While the rest of the joint ventures were yet to be formed, Bhel has formed a 50:50 venture with Tamil Nadu Electricity Board to build a power plant with installed capacity of 1,600MW. Regarding Bhel’s concerns about raising money, Smita Nagaraj, energy secretary of the Tamil Nadu government, said: “They (Bhel) have not communicated anything to us in this regard.”
The tremors of the global financial meltdown are already being felt in India’s infrastructure sector. Several companies shortlisted for bidding for the 4,000MW Tilaiya power project in Jharkhand have asked the Power Finance Corp. Ltd, overseeing the award of such projects, to defer the next round of bidding as they fear they can’t raise funds in a tightening credit market, as reported in Mint on 16 October.
Bhel is the only company in India that can manufacture boilers and turbines of 800MW and more. However, several companies, including France’s Alstom SA and Bharat Forge Ltd, Japan’s Toshiba Corp. and JSW Group, Italy’s Ansaldo Caldaie Spa and GB Engineering Enterprises Pvt. Ltd, and Larsen and Toubro Ltd and Japan’s Mitsubishi Heavy Industries Ltd (MHI) plan to establish joint ventures to set up manufacturing facilities in India.
“Bhel intends to have a significant presence in the power project value chain. The current financial crisis is going to impact the growth plans of power utilities,” said Amol Kotwal, deputy director, energy and power systems practice at consultant Frost and Sullivan. “It is going to be a wait-and-watch policy for firms such as Bhel.” The public sector unit has an approved capital expenditure of Rs4,200 crore of which it has spent Rs800 crore. It is planning an additional investment of Rs5,000 crore to reach production capacity of 20,000MW by 2011. The company currently has a manufacturing capacity of 10,000MW.
Bhel has cash reserves of Rs8,000 crore. It posted a net profit of Rs2,859 crore on revenues of Rs21,401 crore in financial year 2007-08, and has a present order book position of Rs1,10,000 crore.
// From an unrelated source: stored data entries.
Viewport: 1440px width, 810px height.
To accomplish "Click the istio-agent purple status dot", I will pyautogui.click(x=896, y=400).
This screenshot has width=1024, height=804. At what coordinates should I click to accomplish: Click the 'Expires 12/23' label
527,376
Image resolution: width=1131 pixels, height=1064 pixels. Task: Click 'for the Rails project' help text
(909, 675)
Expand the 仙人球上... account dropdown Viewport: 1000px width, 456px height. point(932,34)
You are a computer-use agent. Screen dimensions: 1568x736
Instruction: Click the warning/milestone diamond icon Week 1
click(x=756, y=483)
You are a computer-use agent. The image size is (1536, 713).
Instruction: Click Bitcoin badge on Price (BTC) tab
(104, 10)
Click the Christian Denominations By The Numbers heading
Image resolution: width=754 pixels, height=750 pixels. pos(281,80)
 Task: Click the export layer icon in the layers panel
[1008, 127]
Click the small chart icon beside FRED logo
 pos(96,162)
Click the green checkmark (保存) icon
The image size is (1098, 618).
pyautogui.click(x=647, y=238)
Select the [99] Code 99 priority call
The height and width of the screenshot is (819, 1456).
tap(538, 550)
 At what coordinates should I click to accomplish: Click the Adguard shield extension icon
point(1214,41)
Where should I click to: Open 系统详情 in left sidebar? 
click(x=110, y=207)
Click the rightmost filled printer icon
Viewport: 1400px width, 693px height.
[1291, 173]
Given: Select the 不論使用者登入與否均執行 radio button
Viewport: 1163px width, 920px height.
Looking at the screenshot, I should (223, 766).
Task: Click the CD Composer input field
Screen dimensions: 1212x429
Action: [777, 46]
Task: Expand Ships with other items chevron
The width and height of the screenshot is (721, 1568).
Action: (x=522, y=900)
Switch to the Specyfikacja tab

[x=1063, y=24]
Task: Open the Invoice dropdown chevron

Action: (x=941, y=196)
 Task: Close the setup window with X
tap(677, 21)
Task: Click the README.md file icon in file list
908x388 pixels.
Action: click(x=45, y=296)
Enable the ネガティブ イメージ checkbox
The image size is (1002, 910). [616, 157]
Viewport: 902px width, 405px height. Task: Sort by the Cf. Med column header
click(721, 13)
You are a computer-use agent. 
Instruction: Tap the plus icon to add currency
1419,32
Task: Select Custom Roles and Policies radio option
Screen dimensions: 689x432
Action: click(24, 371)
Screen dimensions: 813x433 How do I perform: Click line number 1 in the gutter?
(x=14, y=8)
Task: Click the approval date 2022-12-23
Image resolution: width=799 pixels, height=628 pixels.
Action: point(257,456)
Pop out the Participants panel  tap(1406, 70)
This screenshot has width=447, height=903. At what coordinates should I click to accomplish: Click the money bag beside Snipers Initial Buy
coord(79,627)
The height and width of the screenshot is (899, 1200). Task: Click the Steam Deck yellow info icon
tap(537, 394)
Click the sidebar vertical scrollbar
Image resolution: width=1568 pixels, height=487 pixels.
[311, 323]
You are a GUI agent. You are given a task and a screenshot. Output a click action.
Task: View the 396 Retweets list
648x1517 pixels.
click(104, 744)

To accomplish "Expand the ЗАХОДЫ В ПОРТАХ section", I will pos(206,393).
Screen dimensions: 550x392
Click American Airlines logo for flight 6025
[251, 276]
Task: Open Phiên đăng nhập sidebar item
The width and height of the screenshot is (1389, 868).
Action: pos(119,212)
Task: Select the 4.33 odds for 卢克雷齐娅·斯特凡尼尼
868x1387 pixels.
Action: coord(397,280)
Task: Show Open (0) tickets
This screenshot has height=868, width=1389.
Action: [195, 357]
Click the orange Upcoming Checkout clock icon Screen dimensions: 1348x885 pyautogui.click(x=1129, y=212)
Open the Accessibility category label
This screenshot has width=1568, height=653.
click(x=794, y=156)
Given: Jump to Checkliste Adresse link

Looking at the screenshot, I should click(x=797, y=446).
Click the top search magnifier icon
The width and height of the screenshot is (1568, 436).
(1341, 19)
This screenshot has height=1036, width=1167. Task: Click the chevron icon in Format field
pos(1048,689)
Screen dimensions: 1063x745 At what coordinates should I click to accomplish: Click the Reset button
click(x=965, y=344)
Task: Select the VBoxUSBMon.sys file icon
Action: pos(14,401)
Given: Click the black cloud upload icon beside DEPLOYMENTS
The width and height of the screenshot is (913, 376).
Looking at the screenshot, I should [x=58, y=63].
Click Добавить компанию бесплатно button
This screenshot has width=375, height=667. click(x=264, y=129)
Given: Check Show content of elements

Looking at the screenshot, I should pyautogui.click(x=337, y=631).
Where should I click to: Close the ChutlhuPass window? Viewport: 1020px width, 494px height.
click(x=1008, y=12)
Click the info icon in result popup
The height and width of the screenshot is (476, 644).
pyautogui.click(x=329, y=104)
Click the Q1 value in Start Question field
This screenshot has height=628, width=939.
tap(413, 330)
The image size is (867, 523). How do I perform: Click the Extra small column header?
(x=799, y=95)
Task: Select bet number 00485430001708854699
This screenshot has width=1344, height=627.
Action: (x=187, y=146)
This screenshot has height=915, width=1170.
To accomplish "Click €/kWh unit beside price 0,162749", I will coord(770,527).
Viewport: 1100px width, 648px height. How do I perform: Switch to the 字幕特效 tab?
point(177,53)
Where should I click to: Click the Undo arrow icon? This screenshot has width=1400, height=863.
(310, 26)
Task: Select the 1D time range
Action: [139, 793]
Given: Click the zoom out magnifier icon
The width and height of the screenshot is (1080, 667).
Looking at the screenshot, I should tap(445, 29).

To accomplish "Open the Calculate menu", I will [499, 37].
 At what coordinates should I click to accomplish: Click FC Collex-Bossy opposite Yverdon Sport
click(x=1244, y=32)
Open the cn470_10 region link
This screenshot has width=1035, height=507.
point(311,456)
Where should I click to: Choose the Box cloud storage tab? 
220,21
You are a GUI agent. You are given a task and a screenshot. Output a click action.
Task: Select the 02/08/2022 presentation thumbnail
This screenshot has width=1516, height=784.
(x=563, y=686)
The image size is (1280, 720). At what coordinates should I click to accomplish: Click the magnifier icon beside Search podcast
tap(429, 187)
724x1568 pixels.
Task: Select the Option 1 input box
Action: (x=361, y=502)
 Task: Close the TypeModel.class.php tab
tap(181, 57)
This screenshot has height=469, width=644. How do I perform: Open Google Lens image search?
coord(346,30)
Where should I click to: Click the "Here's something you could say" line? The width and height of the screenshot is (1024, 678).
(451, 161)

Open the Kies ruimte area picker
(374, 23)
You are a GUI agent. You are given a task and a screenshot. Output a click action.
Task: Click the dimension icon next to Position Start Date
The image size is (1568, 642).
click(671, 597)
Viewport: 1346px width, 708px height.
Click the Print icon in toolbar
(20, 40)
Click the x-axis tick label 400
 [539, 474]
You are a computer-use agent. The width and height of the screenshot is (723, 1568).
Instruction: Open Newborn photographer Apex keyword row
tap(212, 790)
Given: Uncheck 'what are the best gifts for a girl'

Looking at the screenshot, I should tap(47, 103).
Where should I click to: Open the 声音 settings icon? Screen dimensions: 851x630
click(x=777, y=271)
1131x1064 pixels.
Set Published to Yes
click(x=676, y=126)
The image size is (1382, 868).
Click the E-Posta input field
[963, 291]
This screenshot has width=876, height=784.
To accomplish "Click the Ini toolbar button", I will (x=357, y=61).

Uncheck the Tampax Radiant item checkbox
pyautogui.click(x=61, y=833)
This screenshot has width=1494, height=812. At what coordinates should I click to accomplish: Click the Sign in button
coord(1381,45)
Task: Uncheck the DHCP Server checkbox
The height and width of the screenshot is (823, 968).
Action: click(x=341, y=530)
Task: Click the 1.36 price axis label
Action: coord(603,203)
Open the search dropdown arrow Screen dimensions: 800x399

It generated orders worth Rs24,000 crore in the current financial year to March 2009 and aims to become a $10 billion (Rs48,700 crore)-plus company by 2011-12.
The Indian power sector is already facing a Rs4.51 trillion funding shortfall for its target of adding 78,577MW of capacity by 2012, requiring at current estimates some Rs10.31 trillion in investments. The country presently has a power generation capacity of 145,000MW.